Fitch Ratings intends to assign ratings to the notes, its first time rating the issuer, GM Financial Revolving Receivables Trust 2023-1 (GMREV 2023-1). The notes have a weighted average (WA) FICO score of 780.

When compared to similar transactions from competitors, GMREV 2023-1 has a stronger credit profile, Fitch said. Ford's FCAOT 2023-REV1 carries a weighted average FICO score of 747, while Toyota's TALNT 2022-1 is at 760.

General Motors Financial Company is sponsoring the deal, and Citigroup, Inc. is lead underwriter, according to Fitch. The collateral pool is made up of 43,775 loans with an average principal balance of $36,733. Some 82.8% of the collateral consists of new vehicles, and they have a seasoning of eight months on a weighted average basis, Fitch said, noting that "the geographic, segment and model mix is diverse." Also on a WA basis, those loans have a seasoning of 8.3 months. The deal's loan to value ratio is a WA 98.3%, a bit lower than 100.6% for the Ford portfolio mentioned above and 99.8% for Toyota's.

Fitch noted the higher concentration of longer-duration loans in the portfolio: 22.9% of the loans have an original term of 76 to 84 months. That's higher than the highest concentration found within General Motors' GMCAR platform, Fitch said. While GM data suggests these loans perform better than shorter ones, Fitch notes "an increased risk associated with longer-term loans as the loans amortize more slowly relative to vehicle depreciation."
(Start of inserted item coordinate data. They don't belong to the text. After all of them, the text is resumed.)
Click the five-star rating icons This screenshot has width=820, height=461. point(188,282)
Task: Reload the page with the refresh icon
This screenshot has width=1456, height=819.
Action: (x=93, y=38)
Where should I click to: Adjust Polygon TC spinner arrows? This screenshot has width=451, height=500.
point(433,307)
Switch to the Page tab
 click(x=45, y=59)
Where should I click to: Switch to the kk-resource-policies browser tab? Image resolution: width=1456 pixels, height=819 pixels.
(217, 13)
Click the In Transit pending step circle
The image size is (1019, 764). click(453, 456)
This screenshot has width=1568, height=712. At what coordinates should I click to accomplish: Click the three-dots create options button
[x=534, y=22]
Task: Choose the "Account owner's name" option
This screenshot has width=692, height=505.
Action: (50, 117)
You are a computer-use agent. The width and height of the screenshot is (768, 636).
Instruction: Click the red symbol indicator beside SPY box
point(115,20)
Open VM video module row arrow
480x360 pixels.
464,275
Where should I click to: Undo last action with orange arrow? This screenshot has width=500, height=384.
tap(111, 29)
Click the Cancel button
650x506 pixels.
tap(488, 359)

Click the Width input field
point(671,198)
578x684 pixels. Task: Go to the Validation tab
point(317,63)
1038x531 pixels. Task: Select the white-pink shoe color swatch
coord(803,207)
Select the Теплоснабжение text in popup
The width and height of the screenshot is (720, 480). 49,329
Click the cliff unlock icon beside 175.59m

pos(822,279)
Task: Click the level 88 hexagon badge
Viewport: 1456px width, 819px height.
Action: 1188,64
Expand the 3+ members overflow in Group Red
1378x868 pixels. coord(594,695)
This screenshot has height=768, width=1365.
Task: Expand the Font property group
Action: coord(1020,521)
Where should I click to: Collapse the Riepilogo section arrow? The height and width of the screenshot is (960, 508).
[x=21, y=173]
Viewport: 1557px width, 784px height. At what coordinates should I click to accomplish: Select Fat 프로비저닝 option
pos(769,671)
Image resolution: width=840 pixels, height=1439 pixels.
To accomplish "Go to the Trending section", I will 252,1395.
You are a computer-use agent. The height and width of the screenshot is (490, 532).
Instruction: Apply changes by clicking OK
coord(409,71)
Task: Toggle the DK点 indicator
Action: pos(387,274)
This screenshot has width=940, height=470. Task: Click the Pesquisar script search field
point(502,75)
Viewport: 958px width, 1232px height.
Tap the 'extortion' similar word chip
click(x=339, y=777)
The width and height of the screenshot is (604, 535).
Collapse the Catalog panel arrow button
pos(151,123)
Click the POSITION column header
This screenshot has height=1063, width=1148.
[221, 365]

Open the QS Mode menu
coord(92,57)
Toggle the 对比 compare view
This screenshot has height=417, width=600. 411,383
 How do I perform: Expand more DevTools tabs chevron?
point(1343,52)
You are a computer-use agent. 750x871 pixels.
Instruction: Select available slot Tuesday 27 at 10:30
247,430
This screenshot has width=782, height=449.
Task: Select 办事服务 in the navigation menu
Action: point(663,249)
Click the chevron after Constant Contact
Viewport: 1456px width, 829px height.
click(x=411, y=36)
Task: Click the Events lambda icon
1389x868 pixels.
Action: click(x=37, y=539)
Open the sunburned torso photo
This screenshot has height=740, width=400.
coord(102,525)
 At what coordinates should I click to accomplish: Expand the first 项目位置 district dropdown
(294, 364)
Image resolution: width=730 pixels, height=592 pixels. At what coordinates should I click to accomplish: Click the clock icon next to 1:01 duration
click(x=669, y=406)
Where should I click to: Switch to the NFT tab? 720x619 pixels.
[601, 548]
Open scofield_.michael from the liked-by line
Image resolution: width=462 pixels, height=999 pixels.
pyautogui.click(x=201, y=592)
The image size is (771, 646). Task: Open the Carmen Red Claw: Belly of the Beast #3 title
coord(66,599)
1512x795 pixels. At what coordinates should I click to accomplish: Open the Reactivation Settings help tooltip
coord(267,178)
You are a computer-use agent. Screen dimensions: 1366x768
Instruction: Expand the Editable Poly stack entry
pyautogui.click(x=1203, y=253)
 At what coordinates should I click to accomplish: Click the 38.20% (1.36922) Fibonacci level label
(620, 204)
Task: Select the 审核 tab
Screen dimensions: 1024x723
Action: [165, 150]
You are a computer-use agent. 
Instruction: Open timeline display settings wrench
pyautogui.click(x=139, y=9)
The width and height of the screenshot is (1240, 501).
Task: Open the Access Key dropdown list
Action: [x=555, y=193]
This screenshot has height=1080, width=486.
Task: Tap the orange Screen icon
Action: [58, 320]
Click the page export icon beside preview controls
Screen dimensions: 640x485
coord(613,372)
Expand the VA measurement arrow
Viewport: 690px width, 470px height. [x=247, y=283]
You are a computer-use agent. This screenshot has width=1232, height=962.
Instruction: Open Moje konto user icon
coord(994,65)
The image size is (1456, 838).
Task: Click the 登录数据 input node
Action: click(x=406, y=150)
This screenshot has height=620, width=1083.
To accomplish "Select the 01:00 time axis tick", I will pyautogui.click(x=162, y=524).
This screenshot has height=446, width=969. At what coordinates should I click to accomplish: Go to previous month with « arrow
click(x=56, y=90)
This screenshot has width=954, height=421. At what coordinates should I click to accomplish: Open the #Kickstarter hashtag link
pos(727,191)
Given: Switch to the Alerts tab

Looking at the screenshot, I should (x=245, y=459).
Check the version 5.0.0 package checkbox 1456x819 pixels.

That risk comes on top of concerns about the auto sector in 2023. Fitch has downgraded its outlook for prime auto loan ABS to deteriorating relative to 2022, as it expects industry-wide price moderation to continue. Supply constraints are expected to bolster values, however. 

Meanwhile, Fitch expects a mild recession in the second half of the year, which could weigh on job growth and consumer demand, even as higher inflation continues to erode incomes. 

Fitch says it expects to rate the most senior class of notes, class A, AAAsf; the B class AAsf, the C class Asf, and the D class BBBsf.